**WHAT YOU WILL DO**
Please recast every line of the records below as a numbered list, omitting any blank lines.

**THE RECORDS**

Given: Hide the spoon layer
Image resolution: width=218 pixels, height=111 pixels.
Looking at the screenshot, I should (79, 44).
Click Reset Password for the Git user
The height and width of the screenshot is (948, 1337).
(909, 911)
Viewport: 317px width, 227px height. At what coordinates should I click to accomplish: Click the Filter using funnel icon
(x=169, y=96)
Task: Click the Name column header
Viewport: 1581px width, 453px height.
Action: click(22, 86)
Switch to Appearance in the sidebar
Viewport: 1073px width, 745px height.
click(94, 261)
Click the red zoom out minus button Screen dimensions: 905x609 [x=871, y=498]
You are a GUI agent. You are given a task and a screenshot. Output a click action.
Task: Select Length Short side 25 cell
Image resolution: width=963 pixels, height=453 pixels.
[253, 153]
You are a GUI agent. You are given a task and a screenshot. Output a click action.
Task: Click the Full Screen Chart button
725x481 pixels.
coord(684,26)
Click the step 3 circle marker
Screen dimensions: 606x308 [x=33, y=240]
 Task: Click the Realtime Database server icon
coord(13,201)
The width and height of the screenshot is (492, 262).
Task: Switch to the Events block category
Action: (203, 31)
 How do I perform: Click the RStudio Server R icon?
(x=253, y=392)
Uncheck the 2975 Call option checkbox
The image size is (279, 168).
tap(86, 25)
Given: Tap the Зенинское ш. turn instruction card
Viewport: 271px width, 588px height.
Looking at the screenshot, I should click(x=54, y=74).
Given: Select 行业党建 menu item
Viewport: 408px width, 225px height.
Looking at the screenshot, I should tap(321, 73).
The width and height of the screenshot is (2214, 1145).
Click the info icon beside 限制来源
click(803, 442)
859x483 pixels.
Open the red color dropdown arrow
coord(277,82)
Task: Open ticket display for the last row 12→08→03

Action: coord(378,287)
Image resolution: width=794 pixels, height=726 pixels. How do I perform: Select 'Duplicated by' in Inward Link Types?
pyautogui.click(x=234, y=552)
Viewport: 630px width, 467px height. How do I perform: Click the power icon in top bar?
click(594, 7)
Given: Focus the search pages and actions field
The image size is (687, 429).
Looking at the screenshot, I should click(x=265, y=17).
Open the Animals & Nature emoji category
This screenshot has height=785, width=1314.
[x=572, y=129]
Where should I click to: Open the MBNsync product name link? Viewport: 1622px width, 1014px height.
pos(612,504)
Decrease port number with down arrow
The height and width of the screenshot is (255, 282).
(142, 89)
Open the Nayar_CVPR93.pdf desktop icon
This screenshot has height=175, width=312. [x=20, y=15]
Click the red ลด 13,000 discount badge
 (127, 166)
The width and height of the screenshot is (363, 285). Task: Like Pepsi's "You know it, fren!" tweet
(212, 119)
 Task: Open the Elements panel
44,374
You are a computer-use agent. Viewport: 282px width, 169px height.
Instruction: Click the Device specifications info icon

**ANSWER FOR THIS EXERCISE**
1. Given: Hide the spoon layer
2. Image resolution: width=218 pixels, height=111 pixels.
3. Looking at the screenshot, I should (79, 44).
4. Click Reset Password for the Git user
5. The height and width of the screenshot is (948, 1337).
6. (909, 911)
7. Viewport: 317px width, 227px height. At what coordinates should I click to accomplish: Click the Filter using funnel icon
8. (x=169, y=96)
9. Task: Click the Name column header
10. Viewport: 1581px width, 453px height.
11. Action: click(22, 86)
12. Switch to Appearance in the sidebar
13. Viewport: 1073px width, 745px height.
14. click(94, 261)
15. Click the red zoom out minus button Screen dimensions: 905x609 [x=871, y=498]
16. You are a GUI agent. You are given a task and a screenshot. Output a click action.
17. Task: Select Length Short side 25 cell
18. Image resolution: width=963 pixels, height=453 pixels.
19. [253, 153]
20. You are a GUI agent. You are given a task and a screenshot. Output a click action.
21. Task: Click the Full Screen Chart button
22. 725x481 pixels.
23. coord(684,26)
24. Click the step 3 circle marker
25. Screen dimensions: 606x308 [x=33, y=240]
26.  Task: Click the Realtime Database server icon
27. coord(13,201)
28. The width and height of the screenshot is (492, 262).
29. Task: Switch to the Events block category
30. Action: (203, 31)
31.  How do I perform: Click the RStudio Server R icon?
32. (x=253, y=392)
33. Uncheck the 2975 Call option checkbox
34. The image size is (279, 168).
35. tap(86, 25)
36. Given: Tap the Зенинское ш. turn instruction card
37. Viewport: 271px width, 588px height.
38. Looking at the screenshot, I should click(x=54, y=74).
39. Given: Select 行业党建 menu item
40. Viewport: 408px width, 225px height.
41. Looking at the screenshot, I should tap(321, 73).
42. The width and height of the screenshot is (2214, 1145).
43. Click the info icon beside 限制来源
44. click(803, 442)
45. 859x483 pixels.
46. Open the red color dropdown arrow
47. coord(277,82)
48. Task: Open ticket display for the last row 12→08→03
49. Action: coord(378,287)
50. Image resolution: width=794 pixels, height=726 pixels. How do I perform: Select 'Duplicated by' in Inward Link Types?
51. pyautogui.click(x=234, y=552)
52. Viewport: 630px width, 467px height. How do I perform: Click the power icon in top bar?
53. click(594, 7)
54. Given: Focus the search pages and actions field
55. The image size is (687, 429).
56. Looking at the screenshot, I should click(x=265, y=17).
57. Open the Animals & Nature emoji category
58. This screenshot has height=785, width=1314.
59. [x=572, y=129]
60. Where should I click to: Open the MBNsync product name link? Viewport: 1622px width, 1014px height.
61. pos(612,504)
62. Decrease port number with down arrow
63. The height and width of the screenshot is (255, 282).
64. (142, 89)
65. Open the Nayar_CVPR93.pdf desktop icon
66. This screenshot has height=175, width=312. [x=20, y=15]
67. Click the red ลด 13,000 discount badge
68.  (127, 166)
69. The width and height of the screenshot is (363, 285). Task: Like Pepsi's "You know it, fren!" tweet
70. (212, 119)
71.  Task: Open the Elements panel
72. 44,374
73. You are a computer-use agent. Viewport: 282px width, 169px height.
74. Instruction: Click the Device specifications info icon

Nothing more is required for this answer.